10 Ways to Kill Michael Myers (Or Get Rid of Him For Good)

Just in You Were Curious

Can Michael Myers be killed? That’s a question a lot of people ask, but surprisingly this has been answered in more than one movie of the franchise. The answer: Yes, though it can be a bit difficult depending on the situation. And considering he “always” comes back, his deaths in the films don’t always mean anything. So, how can you kill Michael for good? 


1. Decapitation

Michael's decapitated head from H20: 20 Years Later. Chopping his head off proved well in getting rid of him.

This is pretty straightforward. Take an ax or whatever sharp object you want and whack Mikey’s head straight off. 

Why would this work? Halloween H20: 20 Years Later killed Michael with this method. This is a canon way of getting rid of the guy, so obviously it’s effective (if we forget that Resurrection exists, which isn’t too hard with how awful that movie is). Further, Mikey can’t exactly get back up from this one. He isn’t the Headless Horseman, so he isn’t going to walk around trying to find his missing head. Once it’s gone, he’s gone too. 


2. Aim for the Arteries 

Vendela's death from American Horror Story: Hotel. Bleeding him dry is a great way to end him.

Spoiler if you haven’t watched Halloween Ends by now by the way.

I’ll be the first to admit that this one is boring. However, it’s a canon way of killing him, so… here we are. In Halloween Ends, Laurie and her granddaughter, Allyson, tag-team to finally get rid of Michael. They do this by, well, slitting his throat and wrists.

Why would this work? Michael Myers will eventually bleed to death. That’s all I can give you. It’s a boring kill and doesn’t really have much to build off on. But… it gets the job done, so you can’t complain about how boring it is if it works.


3. Turn Him Into Chips

The iconic wood chipper scene from Tucker & Dale vs. Evil. Use him for mulch!

Admittedly, this is inspired by the end of Halloween Ends, or at least it partially is anyway. The car crusher is a bit ingenious. I gotta give it to them–he definitely isn’t coming back from that one. So why not the same idea but with a wood chipper instead? 

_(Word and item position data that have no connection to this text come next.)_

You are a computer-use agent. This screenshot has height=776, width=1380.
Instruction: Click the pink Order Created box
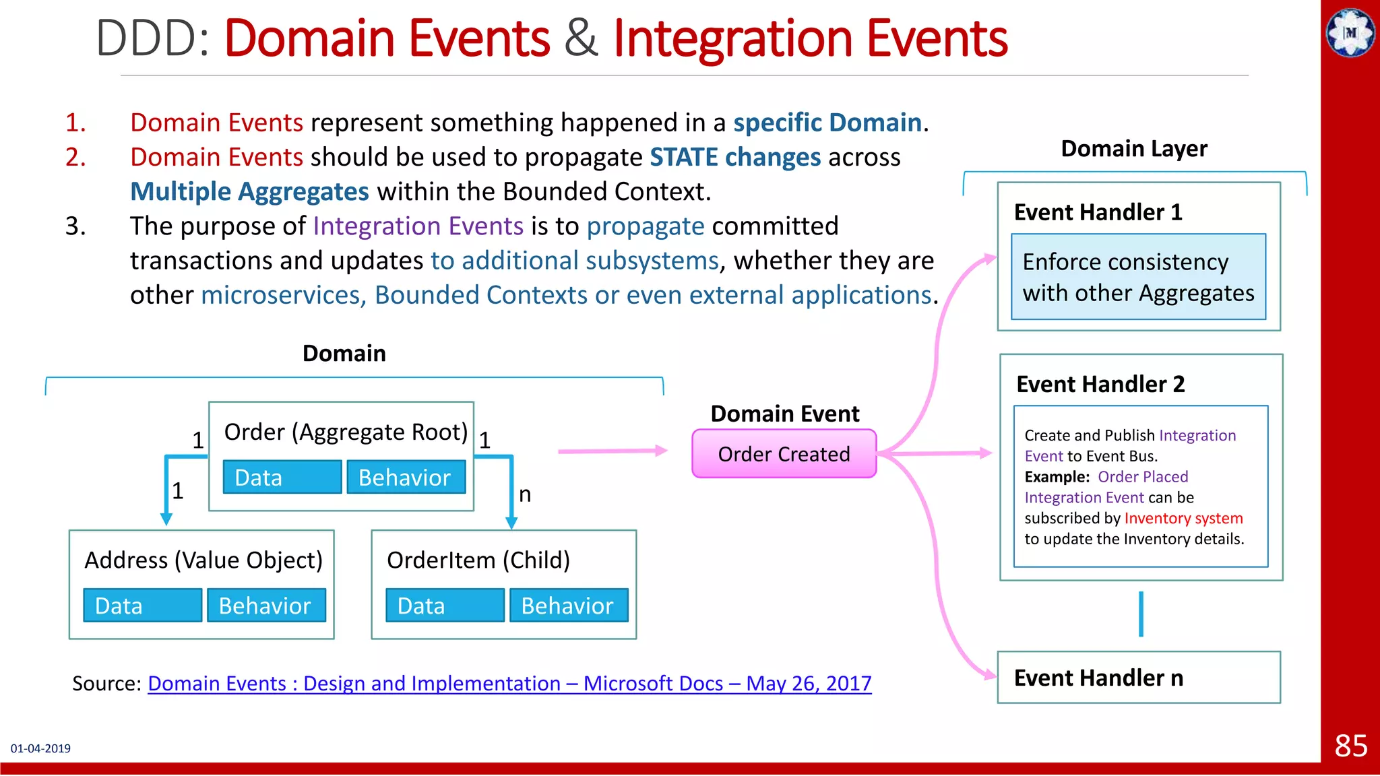[784, 454]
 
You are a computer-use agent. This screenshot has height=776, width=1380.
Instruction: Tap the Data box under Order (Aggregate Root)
[282, 478]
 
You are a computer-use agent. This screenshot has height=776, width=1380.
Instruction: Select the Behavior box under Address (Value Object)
[265, 606]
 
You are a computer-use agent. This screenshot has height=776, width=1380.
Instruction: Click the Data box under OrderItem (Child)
[445, 606]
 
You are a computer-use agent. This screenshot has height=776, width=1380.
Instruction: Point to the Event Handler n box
[1138, 678]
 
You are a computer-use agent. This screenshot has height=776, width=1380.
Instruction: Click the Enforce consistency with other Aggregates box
[1138, 277]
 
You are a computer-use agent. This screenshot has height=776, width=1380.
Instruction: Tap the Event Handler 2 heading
[1100, 384]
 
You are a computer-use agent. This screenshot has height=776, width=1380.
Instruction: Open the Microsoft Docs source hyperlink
[509, 683]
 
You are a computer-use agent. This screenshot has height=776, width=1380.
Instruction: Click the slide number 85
[1350, 746]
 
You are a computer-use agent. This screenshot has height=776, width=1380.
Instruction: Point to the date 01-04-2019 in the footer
[40, 748]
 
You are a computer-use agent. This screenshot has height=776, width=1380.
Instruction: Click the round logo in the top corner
[1350, 32]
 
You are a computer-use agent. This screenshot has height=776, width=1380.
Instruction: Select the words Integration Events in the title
[810, 38]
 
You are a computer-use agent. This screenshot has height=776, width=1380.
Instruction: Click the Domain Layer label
[1134, 148]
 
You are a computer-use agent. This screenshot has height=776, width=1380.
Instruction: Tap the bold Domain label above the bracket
[344, 353]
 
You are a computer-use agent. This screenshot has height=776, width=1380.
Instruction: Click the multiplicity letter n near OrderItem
[525, 494]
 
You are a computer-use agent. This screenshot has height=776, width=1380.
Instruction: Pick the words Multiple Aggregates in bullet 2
[249, 192]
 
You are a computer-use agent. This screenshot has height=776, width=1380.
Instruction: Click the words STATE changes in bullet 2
[735, 158]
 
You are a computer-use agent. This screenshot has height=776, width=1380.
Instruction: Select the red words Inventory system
[1183, 518]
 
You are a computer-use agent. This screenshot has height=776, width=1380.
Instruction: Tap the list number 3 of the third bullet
[75, 226]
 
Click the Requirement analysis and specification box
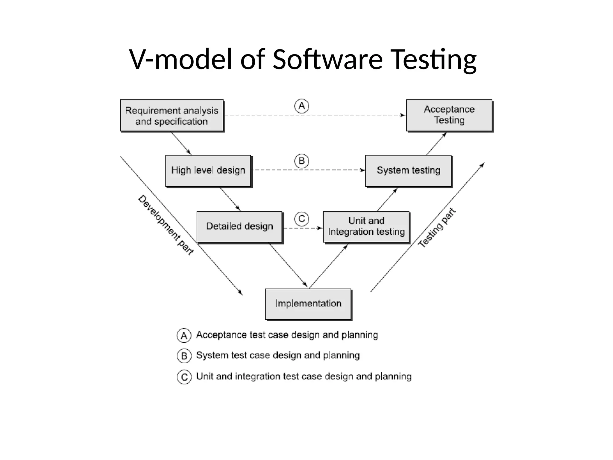tap(172, 116)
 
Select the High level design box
tap(208, 171)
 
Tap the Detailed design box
tap(239, 227)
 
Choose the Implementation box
tap(308, 304)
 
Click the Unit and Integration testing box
tap(366, 227)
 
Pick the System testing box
tap(408, 171)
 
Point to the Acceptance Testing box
tap(449, 115)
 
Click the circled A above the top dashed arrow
tap(302, 106)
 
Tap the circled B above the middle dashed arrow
tap(302, 161)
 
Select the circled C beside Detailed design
tap(302, 219)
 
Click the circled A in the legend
tap(184, 335)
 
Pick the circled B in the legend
tap(184, 356)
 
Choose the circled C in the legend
tap(184, 377)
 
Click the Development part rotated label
tap(166, 225)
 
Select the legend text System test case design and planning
tap(278, 355)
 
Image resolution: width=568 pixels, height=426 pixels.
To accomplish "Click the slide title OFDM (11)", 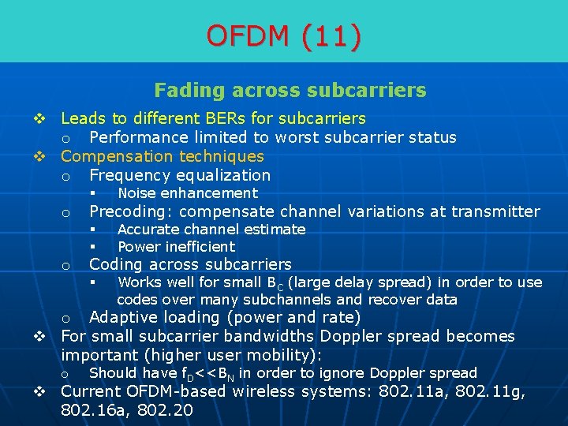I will pos(284,36).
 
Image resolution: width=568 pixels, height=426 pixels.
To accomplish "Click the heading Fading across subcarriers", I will pos(290,91).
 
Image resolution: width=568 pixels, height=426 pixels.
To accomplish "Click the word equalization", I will pos(225,175).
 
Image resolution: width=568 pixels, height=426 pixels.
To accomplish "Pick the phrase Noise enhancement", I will pos(188,193).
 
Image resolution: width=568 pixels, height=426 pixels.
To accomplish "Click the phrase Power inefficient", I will pos(176,246).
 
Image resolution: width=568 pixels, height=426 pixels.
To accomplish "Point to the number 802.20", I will pos(166,410).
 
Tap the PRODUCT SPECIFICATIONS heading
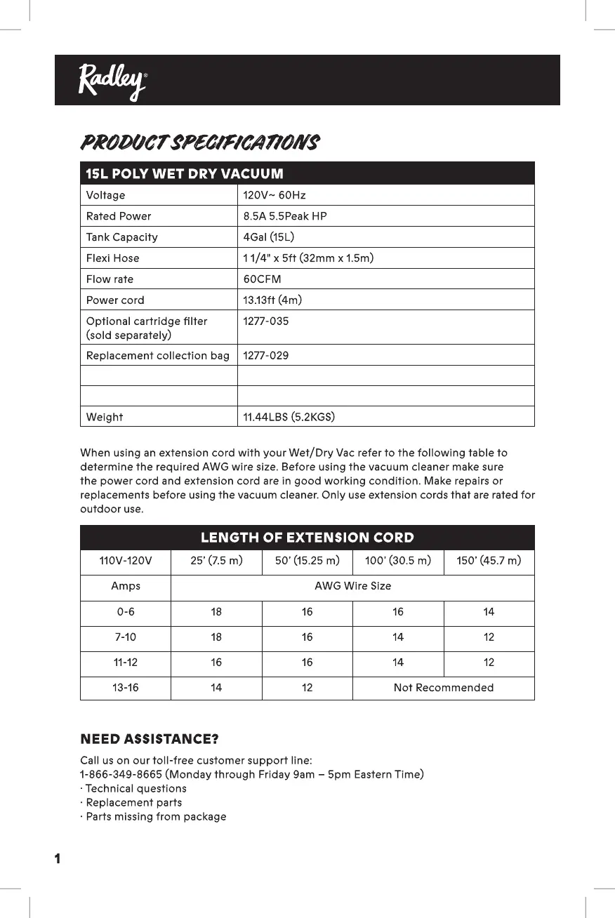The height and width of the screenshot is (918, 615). [200, 142]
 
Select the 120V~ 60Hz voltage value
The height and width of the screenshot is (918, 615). [274, 195]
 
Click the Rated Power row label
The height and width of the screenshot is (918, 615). [118, 216]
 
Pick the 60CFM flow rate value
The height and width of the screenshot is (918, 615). [262, 279]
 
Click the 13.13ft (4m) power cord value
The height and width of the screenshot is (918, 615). [273, 300]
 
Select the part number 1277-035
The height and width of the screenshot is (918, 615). [265, 321]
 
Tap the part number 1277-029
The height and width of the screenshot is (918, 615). [265, 356]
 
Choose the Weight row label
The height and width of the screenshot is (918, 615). [104, 418]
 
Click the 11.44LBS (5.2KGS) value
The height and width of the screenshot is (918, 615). [289, 418]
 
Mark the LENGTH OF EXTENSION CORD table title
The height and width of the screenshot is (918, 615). [307, 538]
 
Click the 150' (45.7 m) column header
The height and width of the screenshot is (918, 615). [489, 561]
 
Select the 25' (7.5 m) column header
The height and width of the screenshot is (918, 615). [216, 561]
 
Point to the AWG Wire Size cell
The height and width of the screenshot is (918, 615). [352, 586]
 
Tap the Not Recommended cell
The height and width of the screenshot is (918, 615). [443, 688]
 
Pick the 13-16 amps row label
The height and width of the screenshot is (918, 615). [126, 688]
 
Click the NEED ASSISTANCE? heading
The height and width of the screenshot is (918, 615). [150, 739]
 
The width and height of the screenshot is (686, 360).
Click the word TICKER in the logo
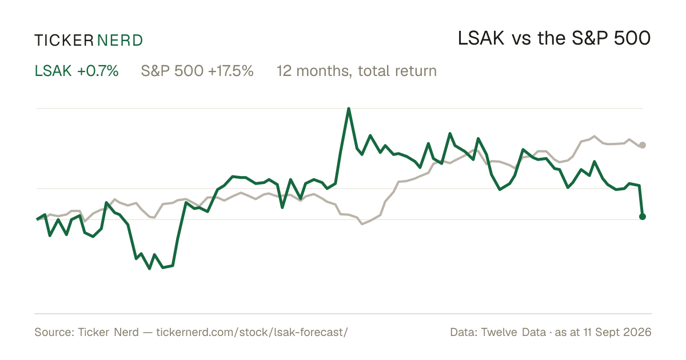click(63, 41)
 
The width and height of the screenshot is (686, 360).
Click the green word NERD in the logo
click(119, 41)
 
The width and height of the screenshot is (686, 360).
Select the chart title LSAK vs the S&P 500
click(554, 39)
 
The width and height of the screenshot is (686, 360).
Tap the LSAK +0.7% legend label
click(77, 71)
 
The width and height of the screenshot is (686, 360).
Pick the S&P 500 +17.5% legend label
click(197, 71)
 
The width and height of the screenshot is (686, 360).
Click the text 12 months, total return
click(357, 71)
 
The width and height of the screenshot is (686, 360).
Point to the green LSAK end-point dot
click(643, 217)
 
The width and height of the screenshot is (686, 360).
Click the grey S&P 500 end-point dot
click(643, 145)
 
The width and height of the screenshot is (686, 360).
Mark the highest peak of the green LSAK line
click(349, 109)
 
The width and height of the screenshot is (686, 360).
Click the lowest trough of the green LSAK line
click(149, 269)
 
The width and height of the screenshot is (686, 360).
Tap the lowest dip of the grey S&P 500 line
click(362, 224)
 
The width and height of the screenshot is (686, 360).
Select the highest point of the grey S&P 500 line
click(594, 136)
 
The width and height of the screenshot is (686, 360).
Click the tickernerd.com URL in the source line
click(252, 332)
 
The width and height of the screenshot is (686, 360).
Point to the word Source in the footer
click(53, 332)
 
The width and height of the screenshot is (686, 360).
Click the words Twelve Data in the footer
click(513, 332)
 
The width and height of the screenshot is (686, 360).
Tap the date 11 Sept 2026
click(617, 333)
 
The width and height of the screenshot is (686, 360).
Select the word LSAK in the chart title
click(481, 39)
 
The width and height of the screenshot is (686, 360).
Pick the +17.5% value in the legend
click(231, 71)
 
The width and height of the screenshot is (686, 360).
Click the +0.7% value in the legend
click(98, 71)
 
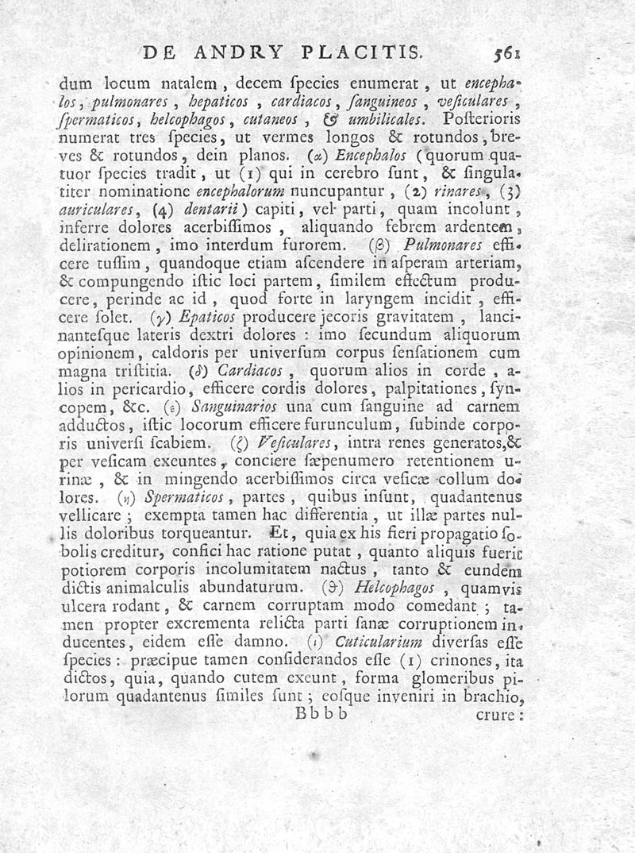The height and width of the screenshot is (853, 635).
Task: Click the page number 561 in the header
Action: [506, 54]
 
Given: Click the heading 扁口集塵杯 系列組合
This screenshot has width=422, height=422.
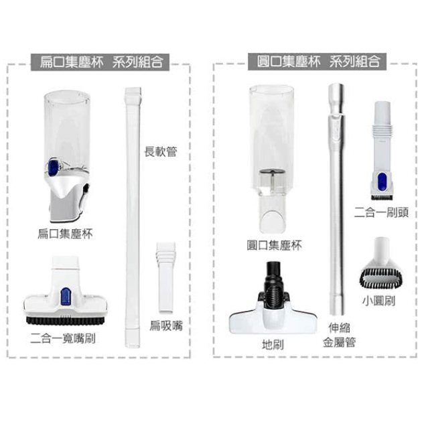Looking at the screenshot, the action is [101, 62].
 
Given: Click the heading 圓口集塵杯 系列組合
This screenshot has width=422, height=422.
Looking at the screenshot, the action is [318, 62].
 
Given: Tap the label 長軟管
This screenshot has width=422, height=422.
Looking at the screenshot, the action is [161, 151].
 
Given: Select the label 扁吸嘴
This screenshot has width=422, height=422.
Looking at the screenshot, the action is [166, 326].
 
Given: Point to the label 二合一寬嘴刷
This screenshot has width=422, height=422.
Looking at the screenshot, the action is [63, 338].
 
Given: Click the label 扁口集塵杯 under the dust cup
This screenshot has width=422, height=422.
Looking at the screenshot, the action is [65, 233].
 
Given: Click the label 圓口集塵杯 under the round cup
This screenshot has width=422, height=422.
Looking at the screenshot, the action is [274, 245].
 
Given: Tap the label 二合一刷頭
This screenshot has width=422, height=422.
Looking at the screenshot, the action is [381, 212].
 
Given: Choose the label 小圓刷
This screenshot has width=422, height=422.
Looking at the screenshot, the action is [378, 301].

Why would this work? I don’t know about you, but shoving a guy into a wood chipper sounds like a pretty damn permanent way of offing someone for good.. Mikey at that point would be a bloody mush, and unless he’s got some insane regeneration skills, it’s doubtful he’ll be coming back. Sure, being near a wood chipper may be a game of chance… and sure, it might be difficult to actually push Michael in considering he’s built like a brick wall, but if you’re lucky… It works!


4. Smash Him

Hydraulic press videos were all the rage at one point (pictured), why not apply that idea to Michael?

You know those hydraulic press videos where they just smash whatever they want? Yeah, take that concept and just use it against Mikey.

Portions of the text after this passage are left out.